* ПОРЯДОК ВЫПОЛНЕНИЯ
**A)** Переведите на английский язык предложение из текста о творчестве Борхеса: «Свой самый знаменитый сборник рассказов Борхес назвал «Вымыслы» — так можно обозначить ведущую тему его творчества».
**B)** Какой год выхода «Книги о воображаемых существах» указан в тексте о творчестве Борхеса?

* ТЕКСТ
·····
Рассказы Борхеса не раз подвергались классификации: то по структуре повествования, то по мифологическим мотивам, которые в них обнаруживали критики[4]. Все это, разумеется, небесполезно для литературоведческого изучения. Важно, однако, при любой дифференциации не проглядеть главное — «скрытый центр», как выражается сам писатель, философскую и художественную цель творчества. Многократно, в интервью, статьях и рассказах, Борхес говорил о том, что философия и искусство для него равносильны и почти тождественны, что все его многолетние и обширные философские штудии, включавшие также христианскую теологию, буддизм, суфизм, даоизм и т. п., были нацелены на поиск новых возможностей для художественной фантазии.

На досуге Борхес с учениками и друзьями А. Биой Касаресом, М. Герреро любит составлять антологии. В «Книге о небесах и аде» (1960), «Книге о воображаемых существах» (1967), «Коротких и невероятных рассказах» (1967) выдержки из древнеперсидских, древнеиндийских и древнекитайских книг соседствуют с арабскими сказками, переложения христианских апокрифов и древнегерманских мифов — с отрывками из Вольтера, Эдгара По и Кафки. И ко всему он относится одинаково: без пиетета, без малейшей уступки мистицизму, откровенно любуясь бесконечной и многоликой игрой человеческой фантазии. Свой самый знаменитый сборник рассказов Борхес назвал «Вымыслы» — так можно обозначить ведущую тему его творчества.
·····
* ИСХОДНЫЕ ЗАПИСИ
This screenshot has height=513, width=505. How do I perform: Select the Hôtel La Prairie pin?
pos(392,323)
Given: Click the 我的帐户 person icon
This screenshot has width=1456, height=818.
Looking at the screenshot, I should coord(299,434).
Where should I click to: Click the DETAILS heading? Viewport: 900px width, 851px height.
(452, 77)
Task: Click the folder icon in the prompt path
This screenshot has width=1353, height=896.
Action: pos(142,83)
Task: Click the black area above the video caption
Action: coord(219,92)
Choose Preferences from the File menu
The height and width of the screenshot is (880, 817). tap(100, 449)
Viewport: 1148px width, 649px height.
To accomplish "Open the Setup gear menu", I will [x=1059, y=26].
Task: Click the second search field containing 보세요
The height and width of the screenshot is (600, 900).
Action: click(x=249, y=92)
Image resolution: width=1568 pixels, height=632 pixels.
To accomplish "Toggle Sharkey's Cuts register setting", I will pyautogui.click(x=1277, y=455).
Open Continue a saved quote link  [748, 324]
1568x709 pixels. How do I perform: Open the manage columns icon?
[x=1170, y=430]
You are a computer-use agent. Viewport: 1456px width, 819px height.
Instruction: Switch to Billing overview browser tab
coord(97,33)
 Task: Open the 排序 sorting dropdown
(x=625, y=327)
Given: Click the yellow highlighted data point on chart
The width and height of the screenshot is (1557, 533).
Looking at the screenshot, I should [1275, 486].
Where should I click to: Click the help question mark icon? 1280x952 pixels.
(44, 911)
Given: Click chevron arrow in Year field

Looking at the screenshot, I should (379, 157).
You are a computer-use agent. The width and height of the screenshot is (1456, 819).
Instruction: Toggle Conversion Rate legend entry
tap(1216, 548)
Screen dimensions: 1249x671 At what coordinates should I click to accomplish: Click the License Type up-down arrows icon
·····
* ОТВЕТЫ
**A)** Borges titled his most famous collection of stories "Fictions", and this is how one could designate the leading theme of his work.

**B)** 1967 год.